Top of SUPPLIED INFORMATION
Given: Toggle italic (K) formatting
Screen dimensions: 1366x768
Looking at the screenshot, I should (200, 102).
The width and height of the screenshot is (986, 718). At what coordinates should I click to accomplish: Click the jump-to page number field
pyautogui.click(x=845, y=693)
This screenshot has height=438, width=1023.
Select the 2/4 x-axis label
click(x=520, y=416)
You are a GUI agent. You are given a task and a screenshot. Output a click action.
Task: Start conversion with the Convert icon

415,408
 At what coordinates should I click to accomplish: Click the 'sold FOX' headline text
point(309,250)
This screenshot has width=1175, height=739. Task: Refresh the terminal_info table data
Bottom of SUPPLIED INFORMATION
- **EXERCISE PROMPT**
In the material above, find every line with the word "This" and show it.

- **RESULT**
This screenshot has height=438, width=1023.
This screenshot has width=1175, height=739. Task: Refresh the terminal_info table data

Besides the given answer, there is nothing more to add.